■ TASK TO COMPLETE ■
Render every line of the records below as a Markdown table with the columns "Row" and "Line", numbering each line and omitting blank ones.

■ SUPPLIED MATERIAL ■
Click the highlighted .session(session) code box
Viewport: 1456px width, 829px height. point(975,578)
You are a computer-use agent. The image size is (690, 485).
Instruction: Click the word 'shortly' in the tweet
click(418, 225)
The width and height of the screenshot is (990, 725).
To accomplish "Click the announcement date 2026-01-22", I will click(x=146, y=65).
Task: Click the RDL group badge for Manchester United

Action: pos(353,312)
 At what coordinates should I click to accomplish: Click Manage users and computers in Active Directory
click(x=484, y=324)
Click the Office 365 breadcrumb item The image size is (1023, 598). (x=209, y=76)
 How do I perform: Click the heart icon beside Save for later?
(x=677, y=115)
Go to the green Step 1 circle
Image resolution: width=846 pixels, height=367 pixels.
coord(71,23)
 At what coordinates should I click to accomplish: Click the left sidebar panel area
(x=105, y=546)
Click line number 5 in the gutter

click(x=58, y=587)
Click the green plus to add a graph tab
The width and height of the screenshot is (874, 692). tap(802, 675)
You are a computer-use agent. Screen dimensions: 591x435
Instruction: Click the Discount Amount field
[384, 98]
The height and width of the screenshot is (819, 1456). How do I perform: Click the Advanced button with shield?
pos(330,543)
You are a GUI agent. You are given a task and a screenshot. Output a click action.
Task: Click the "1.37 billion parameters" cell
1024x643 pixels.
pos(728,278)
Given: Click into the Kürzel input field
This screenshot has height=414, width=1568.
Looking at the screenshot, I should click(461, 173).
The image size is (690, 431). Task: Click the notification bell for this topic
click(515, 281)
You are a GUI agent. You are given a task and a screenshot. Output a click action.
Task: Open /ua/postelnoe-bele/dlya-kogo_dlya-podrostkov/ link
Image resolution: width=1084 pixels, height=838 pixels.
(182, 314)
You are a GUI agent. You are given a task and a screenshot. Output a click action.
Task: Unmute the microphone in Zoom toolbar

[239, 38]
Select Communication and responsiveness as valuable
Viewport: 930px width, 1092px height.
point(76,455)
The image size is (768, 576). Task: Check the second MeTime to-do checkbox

■ EXERCISE SOLUTION ■
| Row | Line |
|---|---|
| 1 | Click the highlighted .session(session) code box |
| 2 | Viewport: 1456px width, 829px height. point(975,578) |
| 3 | You are a computer-use agent. The image size is (690, 485). |
| 4 | Instruction: Click the word 'shortly' in the tweet |
| 5 | click(418, 225) |
| 6 | The width and height of the screenshot is (990, 725). |
| 7 | To accomplish "Click the announcement date 2026-01-22", I will click(x=146, y=65). |
| 8 | Task: Click the RDL group badge for Manchester United |
| 9 | Action: pos(353,312) |
| 10 |  At what coordinates should I click to accomplish: Click Manage users and computers in Active Directory |
| 11 | click(x=484, y=324) |
| 12 | Click the Office 365 breadcrumb item The image size is (1023, 598). (x=209, y=76) |
| 13 |  How do I perform: Click the heart icon beside Save for later? |
| 14 | (x=677, y=115) |
| 15 | Go to the green Step 1 circle |
| 16 | Image resolution: width=846 pixels, height=367 pixels. |
| 17 | coord(71,23) |
| 18 |  At what coordinates should I click to accomplish: Click the left sidebar panel area |
| 19 | (x=105, y=546) |
| 20 | Click line number 5 in the gutter |
| 21 | click(x=58, y=587) |
| 22 | Click the green plus to add a graph tab |
| 23 | The width and height of the screenshot is (874, 692). tap(802, 675) |
| 24 | You are a computer-use agent. Screen dimensions: 591x435 |
| 25 | Instruction: Click the Discount Amount field |
| 26 | [384, 98] |
| 27 | The height and width of the screenshot is (819, 1456). How do I perform: Click the Advanced button with shield? |
| 28 | pos(330,543) |
| 29 | You are a GUI agent. You are given a task and a screenshot. Output a click action. |
| 30 | Task: Click the "1.37 billion parameters" cell |
| 31 | 1024x643 pixels. |
| 32 | pos(728,278) |
| 33 | Given: Click into the Kürzel input field |
| 34 | This screenshot has height=414, width=1568. |
| 35 | Looking at the screenshot, I should click(461, 173). |
| 36 | The image size is (690, 431). Task: Click the notification bell for this topic |
| 37 | click(515, 281) |
| 38 | You are a GUI agent. You are given a task and a screenshot. Output a click action. |
| 39 | Task: Open /ua/postelnoe-bele/dlya-kogo_dlya-podrostkov/ link |
| 40 | Image resolution: width=1084 pixels, height=838 pixels. |
| 41 | (182, 314) |
| 42 | You are a GUI agent. You are given a task and a screenshot. Output a click action. |
| 43 | Task: Unmute the microphone in Zoom toolbar |
| 44 | [239, 38] |
| 45 | Select Communication and responsiveness as valuable |
| 46 | Viewport: 930px width, 1092px height. |
| 47 | point(76,455) |
| 48 | The image size is (768, 576). Task: Check the second MeTime to-do checkbox |